From punch cards to pixels — UNDP powered Nepal’s first steps into the digital era
Nepal’s first computer
April 21, 2026
Forty-four years ago this year, the United Nations Development Programme (UNDP) and the United Nations Population Fund (UNFPA) introduced the first ever ‘fourth generation’ British-made computer in Nepal. This was a year before personal computers first appeared in the Nepali markets. The computer was the ICL 2950/10, far from the sleek laptops and tablets of today. It had 64 terminals that could be operated by 64 individuals at the same time and had been brought in from the UK for USD 2 million.
What did Nepal’s first computer achieve? It was used to process the data from Nepal’s eighth national census in 1981. Even with this then state-of-the-art computer, it still took the team a year and three months to process all the census data. A total of 15,022,839 people were interviewed in this census.
Ten years before this, the Nepal government had used a rented Indian ‘second generation’ mainframe computer for the 7th census data processing in 1971. Processing the data from this census took around one year, eight months, and fifteen days. Before Nepal’s ‘computer decade’, for instance in 1961, census data processing used to take around 5 to 6 years.

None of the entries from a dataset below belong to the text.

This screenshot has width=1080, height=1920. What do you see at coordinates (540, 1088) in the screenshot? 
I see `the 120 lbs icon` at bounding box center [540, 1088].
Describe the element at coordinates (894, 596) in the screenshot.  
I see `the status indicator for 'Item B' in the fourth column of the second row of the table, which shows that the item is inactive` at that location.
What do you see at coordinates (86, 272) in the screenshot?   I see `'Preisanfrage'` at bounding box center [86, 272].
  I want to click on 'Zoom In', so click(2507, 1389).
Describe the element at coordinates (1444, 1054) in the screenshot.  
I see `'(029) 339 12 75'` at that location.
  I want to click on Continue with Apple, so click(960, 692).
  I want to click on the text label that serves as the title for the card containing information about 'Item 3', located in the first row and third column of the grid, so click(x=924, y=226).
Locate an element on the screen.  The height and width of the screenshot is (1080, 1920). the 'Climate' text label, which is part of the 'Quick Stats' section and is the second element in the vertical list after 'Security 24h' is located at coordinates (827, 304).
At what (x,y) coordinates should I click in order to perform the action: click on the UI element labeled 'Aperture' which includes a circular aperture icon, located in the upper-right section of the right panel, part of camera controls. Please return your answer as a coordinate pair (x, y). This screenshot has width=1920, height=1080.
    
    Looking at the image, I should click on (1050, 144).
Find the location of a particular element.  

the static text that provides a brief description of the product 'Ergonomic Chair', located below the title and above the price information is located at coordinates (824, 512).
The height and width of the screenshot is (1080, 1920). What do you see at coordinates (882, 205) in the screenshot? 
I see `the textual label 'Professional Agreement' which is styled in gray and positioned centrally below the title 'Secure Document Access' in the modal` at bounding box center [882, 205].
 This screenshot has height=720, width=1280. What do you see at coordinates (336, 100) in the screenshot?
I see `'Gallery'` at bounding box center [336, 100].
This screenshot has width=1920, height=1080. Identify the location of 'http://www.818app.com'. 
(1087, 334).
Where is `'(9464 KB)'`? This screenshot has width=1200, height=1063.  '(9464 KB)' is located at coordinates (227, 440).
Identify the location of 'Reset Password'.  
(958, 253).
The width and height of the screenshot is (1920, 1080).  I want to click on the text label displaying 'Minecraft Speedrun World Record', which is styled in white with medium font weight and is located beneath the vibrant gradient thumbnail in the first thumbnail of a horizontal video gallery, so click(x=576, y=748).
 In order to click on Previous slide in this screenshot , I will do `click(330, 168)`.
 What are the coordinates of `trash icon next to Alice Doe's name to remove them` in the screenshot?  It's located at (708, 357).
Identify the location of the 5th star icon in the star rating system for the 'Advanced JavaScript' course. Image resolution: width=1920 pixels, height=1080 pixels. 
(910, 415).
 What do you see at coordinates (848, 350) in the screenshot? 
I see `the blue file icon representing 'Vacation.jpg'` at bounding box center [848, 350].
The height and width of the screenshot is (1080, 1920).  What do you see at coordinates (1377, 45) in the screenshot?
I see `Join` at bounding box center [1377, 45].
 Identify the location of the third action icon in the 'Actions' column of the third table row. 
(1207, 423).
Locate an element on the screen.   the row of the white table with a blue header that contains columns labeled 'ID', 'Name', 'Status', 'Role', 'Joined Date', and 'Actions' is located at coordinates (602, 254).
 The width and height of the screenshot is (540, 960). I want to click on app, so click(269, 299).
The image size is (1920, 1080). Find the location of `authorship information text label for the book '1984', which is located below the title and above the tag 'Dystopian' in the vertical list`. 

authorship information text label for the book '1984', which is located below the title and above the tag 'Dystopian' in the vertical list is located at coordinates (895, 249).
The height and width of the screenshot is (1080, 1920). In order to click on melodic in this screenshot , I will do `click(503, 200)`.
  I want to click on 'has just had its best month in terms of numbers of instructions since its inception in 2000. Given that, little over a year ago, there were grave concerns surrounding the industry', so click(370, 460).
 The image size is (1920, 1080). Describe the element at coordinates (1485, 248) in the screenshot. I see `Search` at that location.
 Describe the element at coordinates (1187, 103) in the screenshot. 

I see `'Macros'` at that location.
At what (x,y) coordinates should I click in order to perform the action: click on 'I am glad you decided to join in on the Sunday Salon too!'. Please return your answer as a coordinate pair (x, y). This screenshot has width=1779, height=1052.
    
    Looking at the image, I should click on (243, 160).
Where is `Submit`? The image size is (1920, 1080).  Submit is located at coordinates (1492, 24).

UNDP established the foundation for Nepal’s journey toward digitalization and data-driven governance adding to work efficiency, speed and accuracy. The ICL 2950/10 computer used for the eight census was an updated version with keyboard-based inputs and a screen. Additionally, UNDP also provided computer training for government officials who had to go abroad themselves to obtain computer knowledge, skills and training. This contributed to building the capacity and institutionalization of the Nepal Computer Center (NCC) which was established for national data processing and computer training in 1973 as an Electronic Data Processing Center under Nepal’s Central Bureau of Statistics.
Since then, UNDP has continued to play a significant role in Nepal’s information technology evolution, modern service delivery and innovation, inclusive and e-governance strengthening, ethical data use, and evidence-based policymaking.